WORK TO BE COMPLETED:
What is needed is an exact copy of every entry below.

Records from a dataset
---------------

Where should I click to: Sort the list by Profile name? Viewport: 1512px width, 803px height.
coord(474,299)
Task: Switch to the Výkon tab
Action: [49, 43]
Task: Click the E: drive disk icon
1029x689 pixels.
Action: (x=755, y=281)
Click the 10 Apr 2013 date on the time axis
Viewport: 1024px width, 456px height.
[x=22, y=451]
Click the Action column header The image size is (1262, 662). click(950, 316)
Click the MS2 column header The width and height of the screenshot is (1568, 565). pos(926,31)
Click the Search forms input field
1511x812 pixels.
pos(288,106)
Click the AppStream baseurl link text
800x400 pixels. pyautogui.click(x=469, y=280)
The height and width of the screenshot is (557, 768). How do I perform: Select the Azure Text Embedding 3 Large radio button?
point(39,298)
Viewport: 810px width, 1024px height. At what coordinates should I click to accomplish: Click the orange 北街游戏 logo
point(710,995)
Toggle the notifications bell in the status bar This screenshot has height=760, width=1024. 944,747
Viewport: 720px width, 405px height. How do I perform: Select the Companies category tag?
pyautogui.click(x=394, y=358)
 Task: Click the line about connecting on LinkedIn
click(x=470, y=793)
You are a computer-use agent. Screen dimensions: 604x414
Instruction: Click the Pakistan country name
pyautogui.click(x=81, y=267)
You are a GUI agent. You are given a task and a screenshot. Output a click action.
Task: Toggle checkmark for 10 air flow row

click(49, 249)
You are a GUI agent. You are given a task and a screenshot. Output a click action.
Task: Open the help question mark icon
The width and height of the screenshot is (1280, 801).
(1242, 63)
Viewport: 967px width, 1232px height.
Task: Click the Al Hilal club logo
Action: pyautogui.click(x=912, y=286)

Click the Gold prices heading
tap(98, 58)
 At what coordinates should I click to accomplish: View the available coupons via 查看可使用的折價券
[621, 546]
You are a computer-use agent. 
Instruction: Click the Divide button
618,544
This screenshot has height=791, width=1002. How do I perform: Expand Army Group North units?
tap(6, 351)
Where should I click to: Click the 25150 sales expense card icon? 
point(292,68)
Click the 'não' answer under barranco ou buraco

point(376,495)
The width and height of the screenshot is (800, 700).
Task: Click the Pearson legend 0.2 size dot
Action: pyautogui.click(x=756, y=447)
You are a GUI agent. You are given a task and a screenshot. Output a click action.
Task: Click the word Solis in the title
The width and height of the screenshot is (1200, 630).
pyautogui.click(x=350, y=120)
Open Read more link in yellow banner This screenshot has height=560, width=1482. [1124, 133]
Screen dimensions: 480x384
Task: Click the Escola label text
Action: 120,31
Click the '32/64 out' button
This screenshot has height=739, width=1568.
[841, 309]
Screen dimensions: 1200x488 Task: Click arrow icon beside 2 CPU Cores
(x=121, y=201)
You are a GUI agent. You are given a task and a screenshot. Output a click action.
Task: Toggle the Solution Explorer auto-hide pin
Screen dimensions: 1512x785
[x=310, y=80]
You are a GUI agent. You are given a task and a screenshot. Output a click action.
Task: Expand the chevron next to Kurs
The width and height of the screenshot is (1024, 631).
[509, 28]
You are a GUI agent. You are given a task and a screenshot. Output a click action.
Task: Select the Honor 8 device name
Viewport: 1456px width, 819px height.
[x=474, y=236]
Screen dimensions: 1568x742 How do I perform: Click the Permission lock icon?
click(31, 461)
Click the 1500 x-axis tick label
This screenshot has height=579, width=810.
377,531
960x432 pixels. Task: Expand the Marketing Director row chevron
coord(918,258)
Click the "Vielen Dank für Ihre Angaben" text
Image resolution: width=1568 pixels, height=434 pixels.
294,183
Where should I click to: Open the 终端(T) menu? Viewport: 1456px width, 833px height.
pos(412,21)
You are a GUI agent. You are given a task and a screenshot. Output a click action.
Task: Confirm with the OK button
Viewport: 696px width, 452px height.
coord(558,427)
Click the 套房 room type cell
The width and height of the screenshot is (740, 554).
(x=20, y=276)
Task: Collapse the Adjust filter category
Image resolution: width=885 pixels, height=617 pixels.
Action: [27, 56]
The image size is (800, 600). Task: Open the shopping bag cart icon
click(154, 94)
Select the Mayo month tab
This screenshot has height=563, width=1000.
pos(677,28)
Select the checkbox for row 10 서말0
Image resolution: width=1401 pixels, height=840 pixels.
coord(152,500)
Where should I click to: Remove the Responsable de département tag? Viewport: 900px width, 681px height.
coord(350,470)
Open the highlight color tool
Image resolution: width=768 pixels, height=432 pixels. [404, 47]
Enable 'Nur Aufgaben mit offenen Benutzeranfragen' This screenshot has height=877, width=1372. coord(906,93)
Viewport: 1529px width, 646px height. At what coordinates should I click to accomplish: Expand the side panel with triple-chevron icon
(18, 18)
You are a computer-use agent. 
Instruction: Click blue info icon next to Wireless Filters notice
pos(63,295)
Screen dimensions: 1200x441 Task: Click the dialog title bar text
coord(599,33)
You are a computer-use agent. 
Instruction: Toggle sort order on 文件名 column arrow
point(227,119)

---------------

RESPONSE BELOW:
Where should I click to: Sort the list by Profile name? Viewport: 1512px width, 803px height.
coord(474,299)
Task: Switch to the Výkon tab
Action: [49, 43]
Task: Click the E: drive disk icon
1029x689 pixels.
Action: (x=755, y=281)
Click the 10 Apr 2013 date on the time axis
Viewport: 1024px width, 456px height.
[x=22, y=451]
Click the Action column header The image size is (1262, 662). click(950, 316)
Click the MS2 column header The width and height of the screenshot is (1568, 565). pos(926,31)
Click the Search forms input field
1511x812 pixels.
pos(288,106)
Click the AppStream baseurl link text
800x400 pixels. pyautogui.click(x=469, y=280)
The height and width of the screenshot is (557, 768). How do I perform: Select the Azure Text Embedding 3 Large radio button?
point(39,298)
Viewport: 810px width, 1024px height. At what coordinates should I click to accomplish: Click the orange 北街游戏 logo
point(710,995)
Toggle the notifications bell in the status bar This screenshot has height=760, width=1024. 944,747
Viewport: 720px width, 405px height. How do I perform: Select the Companies category tag?
pyautogui.click(x=394, y=358)
 Task: Click the line about connecting on LinkedIn
click(x=470, y=793)
You are a computer-use agent. Screen dimensions: 604x414
Instruction: Click the Pakistan country name
pyautogui.click(x=81, y=267)
You are a GUI agent. You are given a task and a screenshot. Output a click action.
Task: Toggle checkmark for 10 air flow row

click(49, 249)
You are a GUI agent. You are given a task and a screenshot. Output a click action.
Task: Open the help question mark icon
The width and height of the screenshot is (1280, 801).
(1242, 63)
Viewport: 967px width, 1232px height.
Task: Click the Al Hilal club logo
Action: pyautogui.click(x=912, y=286)

Click the Gold prices heading
tap(98, 58)
 At what coordinates should I click to accomplish: View the available coupons via 查看可使用的折價券
[621, 546]
You are a computer-use agent. 
Instruction: Click the Divide button
618,544
This screenshot has height=791, width=1002. How do I perform: Expand Army Group North units?
tap(6, 351)
Where should I click to: Click the 25150 sales expense card icon? 
point(292,68)
Click the 'não' answer under barranco ou buraco

point(376,495)
The width and height of the screenshot is (800, 700).
Task: Click the Pearson legend 0.2 size dot
Action: pyautogui.click(x=756, y=447)
You are a GUI agent. You are given a task and a screenshot. Output a click action.
Task: Click the word Solis in the title
The width and height of the screenshot is (1200, 630).
pyautogui.click(x=350, y=120)
Open Read more link in yellow banner This screenshot has height=560, width=1482. [1124, 133]
Screen dimensions: 480x384
Task: Click the Escola label text
Action: 120,31
Click the '32/64 out' button
This screenshot has height=739, width=1568.
[841, 309]
Screen dimensions: 1200x488 Task: Click arrow icon beside 2 CPU Cores
(x=121, y=201)
You are a GUI agent. You are given a task and a screenshot. Output a click action.
Task: Toggle the Solution Explorer auto-hide pin
Screen dimensions: 1512x785
[x=310, y=80]
You are a GUI agent. You are given a task and a screenshot. Output a click action.
Task: Expand the chevron next to Kurs
The width and height of the screenshot is (1024, 631).
[509, 28]
You are a GUI agent. You are given a task and a screenshot. Output a click action.
Task: Select the Honor 8 device name
Viewport: 1456px width, 819px height.
[x=474, y=236]
Screen dimensions: 1568x742 How do I perform: Click the Permission lock icon?
click(31, 461)
Click the 1500 x-axis tick label
This screenshot has height=579, width=810.
377,531
960x432 pixels. Task: Expand the Marketing Director row chevron
coord(918,258)
Click the "Vielen Dank für Ihre Angaben" text
Image resolution: width=1568 pixels, height=434 pixels.
294,183
Where should I click to: Open the 终端(T) menu? Viewport: 1456px width, 833px height.
pos(412,21)
You are a GUI agent. You are given a task and a screenshot. Output a click action.
Task: Confirm with the OK button
Viewport: 696px width, 452px height.
coord(558,427)
Click the 套房 room type cell
The width and height of the screenshot is (740, 554).
(x=20, y=276)
Task: Collapse the Adjust filter category
Image resolution: width=885 pixels, height=617 pixels.
Action: [27, 56]
The image size is (800, 600). Task: Open the shopping bag cart icon
click(154, 94)
Select the Mayo month tab
This screenshot has height=563, width=1000.
pos(677,28)
Select the checkbox for row 10 서말0
Image resolution: width=1401 pixels, height=840 pixels.
coord(152,500)
Where should I click to: Remove the Responsable de département tag? Viewport: 900px width, 681px height.
coord(350,470)
Open the highlight color tool
Image resolution: width=768 pixels, height=432 pixels. [404, 47]
Enable 'Nur Aufgaben mit offenen Benutzeranfragen' This screenshot has height=877, width=1372. coord(906,93)
Viewport: 1529px width, 646px height. At what coordinates should I click to accomplish: Expand the side panel with triple-chevron icon
(18, 18)
You are a computer-use agent. 
Instruction: Click blue info icon next to Wireless Filters notice
pos(63,295)
Screen dimensions: 1200x441 Task: Click the dialog title bar text
coord(599,33)
You are a computer-use agent. 
Instruction: Toggle sort order on 文件名 column arrow
point(227,119)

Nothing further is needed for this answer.